● **WHAT THE EXERCISE ASKS**
Reproduce verbatim the lines of the material starting at the line containing "at (48, 26)." and ending at the line containing "coordinates (330, 293).", including both of those lines.

>> BEGIN RECORDED DATA

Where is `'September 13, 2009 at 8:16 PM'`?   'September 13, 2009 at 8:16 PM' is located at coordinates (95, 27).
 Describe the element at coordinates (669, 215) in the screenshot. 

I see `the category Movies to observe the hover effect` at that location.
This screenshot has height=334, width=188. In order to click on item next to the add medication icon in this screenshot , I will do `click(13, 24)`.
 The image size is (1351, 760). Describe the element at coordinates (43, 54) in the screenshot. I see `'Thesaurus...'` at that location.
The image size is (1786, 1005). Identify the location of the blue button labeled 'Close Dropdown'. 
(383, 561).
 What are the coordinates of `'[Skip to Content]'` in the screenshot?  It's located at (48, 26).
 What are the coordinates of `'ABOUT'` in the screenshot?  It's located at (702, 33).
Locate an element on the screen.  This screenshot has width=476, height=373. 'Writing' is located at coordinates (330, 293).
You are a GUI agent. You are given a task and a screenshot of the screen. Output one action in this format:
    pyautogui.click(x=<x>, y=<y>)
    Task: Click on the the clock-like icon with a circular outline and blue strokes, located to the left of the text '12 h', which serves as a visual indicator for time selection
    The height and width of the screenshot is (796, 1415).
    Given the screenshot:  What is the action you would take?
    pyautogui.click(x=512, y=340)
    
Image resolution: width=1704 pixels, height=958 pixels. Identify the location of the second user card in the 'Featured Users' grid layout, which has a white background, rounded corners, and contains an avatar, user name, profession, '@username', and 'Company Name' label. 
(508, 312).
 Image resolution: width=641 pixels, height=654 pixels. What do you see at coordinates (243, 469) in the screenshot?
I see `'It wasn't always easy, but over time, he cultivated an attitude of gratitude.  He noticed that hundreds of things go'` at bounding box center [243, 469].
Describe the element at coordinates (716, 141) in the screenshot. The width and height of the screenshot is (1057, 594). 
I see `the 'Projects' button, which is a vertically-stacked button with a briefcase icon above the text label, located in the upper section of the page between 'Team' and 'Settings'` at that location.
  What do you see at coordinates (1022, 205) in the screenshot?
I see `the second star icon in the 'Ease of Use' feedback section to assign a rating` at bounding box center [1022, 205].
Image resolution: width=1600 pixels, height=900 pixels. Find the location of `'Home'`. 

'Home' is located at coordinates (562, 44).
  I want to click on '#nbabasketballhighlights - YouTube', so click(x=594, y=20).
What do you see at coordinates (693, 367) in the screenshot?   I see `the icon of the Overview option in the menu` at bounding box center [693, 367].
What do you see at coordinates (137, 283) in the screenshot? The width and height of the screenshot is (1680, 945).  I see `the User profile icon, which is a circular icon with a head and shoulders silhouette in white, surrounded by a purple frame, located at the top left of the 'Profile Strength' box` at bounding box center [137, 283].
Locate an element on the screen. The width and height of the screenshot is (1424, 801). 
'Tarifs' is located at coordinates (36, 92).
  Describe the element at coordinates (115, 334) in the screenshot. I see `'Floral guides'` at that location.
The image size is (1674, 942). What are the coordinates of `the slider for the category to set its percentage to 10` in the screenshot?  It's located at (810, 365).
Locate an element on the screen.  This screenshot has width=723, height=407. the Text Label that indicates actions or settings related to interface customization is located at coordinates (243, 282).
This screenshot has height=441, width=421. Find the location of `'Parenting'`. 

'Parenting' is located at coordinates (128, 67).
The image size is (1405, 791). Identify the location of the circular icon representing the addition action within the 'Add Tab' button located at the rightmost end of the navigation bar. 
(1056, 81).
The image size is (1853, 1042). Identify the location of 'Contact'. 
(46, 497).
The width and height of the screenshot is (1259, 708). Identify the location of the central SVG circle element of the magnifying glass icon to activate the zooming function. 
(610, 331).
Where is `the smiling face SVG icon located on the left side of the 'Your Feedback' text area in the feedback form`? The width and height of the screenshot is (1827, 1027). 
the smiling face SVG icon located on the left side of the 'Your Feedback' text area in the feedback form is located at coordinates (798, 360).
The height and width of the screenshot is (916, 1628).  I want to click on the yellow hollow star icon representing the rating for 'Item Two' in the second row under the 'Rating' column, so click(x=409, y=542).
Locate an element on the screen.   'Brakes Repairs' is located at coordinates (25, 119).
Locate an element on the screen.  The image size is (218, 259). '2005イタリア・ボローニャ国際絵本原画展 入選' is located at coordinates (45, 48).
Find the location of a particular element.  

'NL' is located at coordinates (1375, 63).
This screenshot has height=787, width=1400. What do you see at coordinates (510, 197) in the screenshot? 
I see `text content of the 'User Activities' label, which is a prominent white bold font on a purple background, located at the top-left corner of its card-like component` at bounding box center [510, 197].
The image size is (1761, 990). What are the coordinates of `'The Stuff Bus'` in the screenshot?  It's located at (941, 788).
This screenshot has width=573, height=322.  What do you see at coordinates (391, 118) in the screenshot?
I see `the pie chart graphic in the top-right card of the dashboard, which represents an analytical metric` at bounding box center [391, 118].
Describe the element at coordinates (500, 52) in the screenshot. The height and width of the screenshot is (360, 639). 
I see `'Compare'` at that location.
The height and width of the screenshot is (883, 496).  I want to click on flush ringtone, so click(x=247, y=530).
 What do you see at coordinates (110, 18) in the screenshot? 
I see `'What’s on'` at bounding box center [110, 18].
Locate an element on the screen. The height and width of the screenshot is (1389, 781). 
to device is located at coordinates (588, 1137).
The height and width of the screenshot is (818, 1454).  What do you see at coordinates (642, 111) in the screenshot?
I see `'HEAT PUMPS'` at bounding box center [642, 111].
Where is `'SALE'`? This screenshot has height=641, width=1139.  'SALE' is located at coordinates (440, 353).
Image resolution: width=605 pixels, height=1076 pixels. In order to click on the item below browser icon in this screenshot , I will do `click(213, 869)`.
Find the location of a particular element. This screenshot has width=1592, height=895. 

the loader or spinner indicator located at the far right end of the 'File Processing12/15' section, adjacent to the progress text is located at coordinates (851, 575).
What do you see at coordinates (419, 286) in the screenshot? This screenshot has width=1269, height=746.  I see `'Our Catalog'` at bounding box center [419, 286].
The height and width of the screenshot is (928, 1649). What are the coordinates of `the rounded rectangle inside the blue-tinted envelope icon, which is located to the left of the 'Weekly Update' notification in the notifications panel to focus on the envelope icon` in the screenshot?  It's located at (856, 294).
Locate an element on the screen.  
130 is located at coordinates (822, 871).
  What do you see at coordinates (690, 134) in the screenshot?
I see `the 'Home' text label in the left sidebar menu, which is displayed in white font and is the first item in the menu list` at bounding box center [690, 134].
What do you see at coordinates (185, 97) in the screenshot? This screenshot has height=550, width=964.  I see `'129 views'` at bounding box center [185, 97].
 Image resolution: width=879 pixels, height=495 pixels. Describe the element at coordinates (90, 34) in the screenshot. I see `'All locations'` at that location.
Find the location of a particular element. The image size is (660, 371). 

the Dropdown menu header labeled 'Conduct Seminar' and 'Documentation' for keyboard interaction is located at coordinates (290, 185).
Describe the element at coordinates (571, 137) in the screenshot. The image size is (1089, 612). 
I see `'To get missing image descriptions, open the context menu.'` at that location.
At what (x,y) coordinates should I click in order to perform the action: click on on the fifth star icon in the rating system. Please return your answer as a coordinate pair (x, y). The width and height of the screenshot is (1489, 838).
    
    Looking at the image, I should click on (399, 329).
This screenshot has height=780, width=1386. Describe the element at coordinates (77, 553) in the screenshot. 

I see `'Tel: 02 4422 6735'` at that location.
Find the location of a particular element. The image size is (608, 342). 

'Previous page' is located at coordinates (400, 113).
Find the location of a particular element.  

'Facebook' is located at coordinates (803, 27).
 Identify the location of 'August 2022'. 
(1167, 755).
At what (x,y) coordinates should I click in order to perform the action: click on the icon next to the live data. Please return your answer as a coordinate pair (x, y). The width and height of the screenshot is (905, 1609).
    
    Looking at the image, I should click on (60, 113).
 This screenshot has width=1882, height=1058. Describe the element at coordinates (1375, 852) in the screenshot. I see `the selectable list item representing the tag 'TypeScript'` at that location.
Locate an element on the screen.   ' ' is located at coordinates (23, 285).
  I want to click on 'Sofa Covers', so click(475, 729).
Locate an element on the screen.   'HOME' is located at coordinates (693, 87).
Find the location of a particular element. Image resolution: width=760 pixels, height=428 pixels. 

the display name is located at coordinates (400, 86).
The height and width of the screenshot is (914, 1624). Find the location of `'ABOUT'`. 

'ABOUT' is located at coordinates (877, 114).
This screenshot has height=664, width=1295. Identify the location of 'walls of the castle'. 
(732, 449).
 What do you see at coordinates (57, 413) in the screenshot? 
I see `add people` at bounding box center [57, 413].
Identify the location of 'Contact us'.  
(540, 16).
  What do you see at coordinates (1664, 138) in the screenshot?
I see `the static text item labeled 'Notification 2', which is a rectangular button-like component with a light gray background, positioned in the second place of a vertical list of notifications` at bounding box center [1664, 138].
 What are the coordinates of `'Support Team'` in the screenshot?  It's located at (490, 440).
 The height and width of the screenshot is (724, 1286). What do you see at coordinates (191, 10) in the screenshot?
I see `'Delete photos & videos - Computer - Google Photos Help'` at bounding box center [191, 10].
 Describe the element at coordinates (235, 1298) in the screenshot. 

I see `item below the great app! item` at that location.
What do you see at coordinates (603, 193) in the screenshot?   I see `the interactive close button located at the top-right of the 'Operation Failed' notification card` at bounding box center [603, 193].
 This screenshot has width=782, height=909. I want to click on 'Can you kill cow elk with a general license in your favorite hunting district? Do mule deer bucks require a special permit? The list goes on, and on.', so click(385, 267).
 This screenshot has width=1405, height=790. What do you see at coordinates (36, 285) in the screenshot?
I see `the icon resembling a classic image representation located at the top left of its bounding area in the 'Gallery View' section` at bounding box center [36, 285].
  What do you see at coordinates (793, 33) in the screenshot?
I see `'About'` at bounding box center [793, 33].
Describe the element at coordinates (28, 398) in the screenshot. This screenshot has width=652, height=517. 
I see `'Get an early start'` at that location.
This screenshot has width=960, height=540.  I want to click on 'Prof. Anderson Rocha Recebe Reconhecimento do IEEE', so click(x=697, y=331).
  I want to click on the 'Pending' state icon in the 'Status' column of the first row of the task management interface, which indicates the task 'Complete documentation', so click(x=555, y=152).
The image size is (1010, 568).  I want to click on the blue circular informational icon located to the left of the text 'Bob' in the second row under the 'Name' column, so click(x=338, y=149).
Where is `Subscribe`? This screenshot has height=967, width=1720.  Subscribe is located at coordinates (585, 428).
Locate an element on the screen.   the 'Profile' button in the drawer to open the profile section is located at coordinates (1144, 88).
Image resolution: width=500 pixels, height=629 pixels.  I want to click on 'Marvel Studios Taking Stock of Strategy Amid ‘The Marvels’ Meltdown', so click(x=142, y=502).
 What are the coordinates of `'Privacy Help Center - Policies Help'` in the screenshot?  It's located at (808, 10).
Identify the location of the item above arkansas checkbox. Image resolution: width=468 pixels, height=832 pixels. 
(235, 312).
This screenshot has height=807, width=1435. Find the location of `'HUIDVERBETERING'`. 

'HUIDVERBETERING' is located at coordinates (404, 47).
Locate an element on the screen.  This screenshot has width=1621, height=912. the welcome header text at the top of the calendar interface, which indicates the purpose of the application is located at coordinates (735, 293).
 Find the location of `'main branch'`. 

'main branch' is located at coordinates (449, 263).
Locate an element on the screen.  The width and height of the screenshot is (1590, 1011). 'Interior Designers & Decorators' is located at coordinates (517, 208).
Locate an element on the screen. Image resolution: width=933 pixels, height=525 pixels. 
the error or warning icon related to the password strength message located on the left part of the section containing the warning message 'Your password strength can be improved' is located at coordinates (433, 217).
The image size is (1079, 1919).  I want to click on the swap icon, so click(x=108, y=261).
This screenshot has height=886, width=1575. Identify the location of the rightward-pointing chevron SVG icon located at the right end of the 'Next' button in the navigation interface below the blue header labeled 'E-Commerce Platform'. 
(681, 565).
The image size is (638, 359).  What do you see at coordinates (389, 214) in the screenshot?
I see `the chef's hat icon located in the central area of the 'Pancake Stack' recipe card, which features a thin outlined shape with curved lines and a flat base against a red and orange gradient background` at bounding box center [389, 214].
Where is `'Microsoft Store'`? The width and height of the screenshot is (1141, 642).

>> END RECORDED DATA

● **WRITTEN ANSWER**
 What are the coordinates of `'[Skip to Content]'` in the screenshot?  It's located at (48, 26).
 What are the coordinates of `'ABOUT'` in the screenshot?  It's located at (702, 33).
Locate an element on the screen.  This screenshot has width=476, height=373. 'Writing' is located at coordinates (330, 293).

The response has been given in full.